L’arrivée de méthodes managériales dans ce service déshumanise mon travail et amène une nouvelle remise en question professionnelle. Je souhaitais travailler dans une activité prenant soin de l’humain et qui ne porterait pas atteinte à l’environnement. Je suis ensuite embauché comme « aide à domicile ». Parmi mes usagers, une personne en situation de handicap m’envisage comme AESH. Je ne connais pas ce métier. Je me renseigne, je postule et quelques semaines plus-tard je ferais la rentrée des classes en primaire puis dans le secondaire.
En quoi être accompagnant peut-il être une source de satisfaction professionnelle ?
En tant qu’AESH, nous accueillons des élèves perclus de souffrances provenant de leurs incapacités à assimiler leurs parcours comme ceux de leurs camarades. Contribuer à ce que ces mêmes élèves progressent scolairement et puissent se projeter dans un avenir professionnel et social satisfaisant procure un enthousiasme très gratifiant. Pour ma part, j’ai le sentiment de transformer positivement ma propre histoire pour ce qui provient de mes années de « potache ».
Quelles sont les principales difficultés observées au fil des années sur la profession ?
Faut-il le rappeler, la rémunération est déplorable ! Notre salaire frise le seuil de pauvreté avec un montant d’environ 1200 euros mensuel net pour 29h de travail hebdomadaire et la plupart des AESH ne font que 24h dont la quotité d’heures leur est imposée. Nous travaillons en réalité davantage (lectures, formations, recherches d’adaptations pédagogiques, réunions avec les parents ou les professions paramédicales accompagnant nos élèves).
Nous « encaissons » toutes les émotions de ces enfants ou adolescents dont les souffrances aboutissent parfois à manifester de l’agressivité envers eux-mêmes ou envers les autres sans que nous puissions bénéficier d’une analyse des pratiques professionnelles qui permettrait de solder les émotions générées par nos accompagnements. Ces dispositifs médiatisés par des psychologues existent notamment dans les institutions où travaillent des éducateurs.

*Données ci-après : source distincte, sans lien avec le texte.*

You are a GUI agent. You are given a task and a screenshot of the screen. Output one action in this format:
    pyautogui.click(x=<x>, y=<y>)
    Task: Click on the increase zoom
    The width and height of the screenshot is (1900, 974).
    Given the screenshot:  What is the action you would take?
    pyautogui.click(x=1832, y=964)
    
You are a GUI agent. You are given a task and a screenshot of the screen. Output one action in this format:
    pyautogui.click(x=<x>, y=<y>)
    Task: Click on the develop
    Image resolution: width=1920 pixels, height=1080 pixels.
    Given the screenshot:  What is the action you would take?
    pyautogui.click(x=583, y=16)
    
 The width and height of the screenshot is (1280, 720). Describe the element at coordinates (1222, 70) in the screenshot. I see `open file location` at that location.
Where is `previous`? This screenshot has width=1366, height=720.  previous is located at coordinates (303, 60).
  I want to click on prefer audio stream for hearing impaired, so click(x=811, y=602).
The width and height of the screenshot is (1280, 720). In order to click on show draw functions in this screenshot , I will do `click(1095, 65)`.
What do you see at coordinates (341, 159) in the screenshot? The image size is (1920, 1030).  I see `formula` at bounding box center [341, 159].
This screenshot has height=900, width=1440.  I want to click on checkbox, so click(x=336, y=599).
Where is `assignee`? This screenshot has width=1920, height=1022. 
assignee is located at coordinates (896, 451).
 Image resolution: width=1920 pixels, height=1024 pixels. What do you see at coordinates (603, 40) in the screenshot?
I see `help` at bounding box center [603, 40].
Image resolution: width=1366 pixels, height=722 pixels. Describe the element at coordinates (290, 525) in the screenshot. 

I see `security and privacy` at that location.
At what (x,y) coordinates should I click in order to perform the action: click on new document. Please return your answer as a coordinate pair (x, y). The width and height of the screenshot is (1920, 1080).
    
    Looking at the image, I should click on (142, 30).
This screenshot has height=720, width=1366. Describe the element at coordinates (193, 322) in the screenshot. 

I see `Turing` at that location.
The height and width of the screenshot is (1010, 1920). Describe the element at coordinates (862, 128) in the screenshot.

En tant que contractuel, nous sommes des subalternes. Nous n’avons aucune autorité sur ce qui constitue le pré carré de notre expertise : l’accompagnement de ces élèves aux besoins particuliers. Il est parfois délicat de formuler des demandes particulières d’adaptation relationnelle ou pédagogique concernant un enfant quand un enseignant a statutairement toute autorité sur l’enseignement prodigué dans sa classe.
Notre profession souffre souvent d’invisibilité en étant parfois omise des discours officiels énoncés dans les établissements.
Des conseils pour des personnes qui souhaitent devenir accompagnant ?
Je pense que l’une des clefs les plus déterminantes dans la réussite de cette profession est de considérer l’élève avant ses troubles. Comme vu précédemment, si on admet que l’élève souffre de prime abord des symptômes qui justifient notre présence à ses côtés, il devient possible de coopérer afin de travailler ensemble au dépassement de ses problèmes. Plus l’élève devient acteur de son développement et plus la relation d’accompagnement lui procure des résultats satisfaisants.